◆ HOW TO COMPLETE THIS TASK: For the records below, report how many lines include "computer", with no accompanying text.

◆ INFORMATION GIVEN:
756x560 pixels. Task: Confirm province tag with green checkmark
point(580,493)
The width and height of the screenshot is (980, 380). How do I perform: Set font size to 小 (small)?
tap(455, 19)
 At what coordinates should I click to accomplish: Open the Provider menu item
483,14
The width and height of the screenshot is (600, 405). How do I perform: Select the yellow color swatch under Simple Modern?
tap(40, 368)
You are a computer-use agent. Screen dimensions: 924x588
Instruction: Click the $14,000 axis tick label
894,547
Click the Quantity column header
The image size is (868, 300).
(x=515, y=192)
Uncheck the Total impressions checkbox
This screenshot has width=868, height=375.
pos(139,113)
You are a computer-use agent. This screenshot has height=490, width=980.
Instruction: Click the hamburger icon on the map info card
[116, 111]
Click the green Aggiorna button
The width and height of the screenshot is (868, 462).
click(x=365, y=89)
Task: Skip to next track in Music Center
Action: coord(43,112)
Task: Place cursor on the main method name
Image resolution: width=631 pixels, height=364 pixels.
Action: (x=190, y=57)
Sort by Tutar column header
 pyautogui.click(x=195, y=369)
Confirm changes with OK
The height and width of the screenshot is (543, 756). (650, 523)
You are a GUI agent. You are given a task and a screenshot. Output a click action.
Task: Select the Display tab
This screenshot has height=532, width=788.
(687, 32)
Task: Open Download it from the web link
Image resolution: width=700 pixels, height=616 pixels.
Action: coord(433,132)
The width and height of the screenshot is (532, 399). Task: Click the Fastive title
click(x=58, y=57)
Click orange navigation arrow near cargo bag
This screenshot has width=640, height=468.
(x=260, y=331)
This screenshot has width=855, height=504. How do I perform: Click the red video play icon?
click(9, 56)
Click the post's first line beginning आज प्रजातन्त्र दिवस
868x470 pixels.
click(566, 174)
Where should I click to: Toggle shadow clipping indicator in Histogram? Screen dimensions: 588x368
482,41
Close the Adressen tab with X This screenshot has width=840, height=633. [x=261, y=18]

◆ OUTPUT OF THE TASK: 2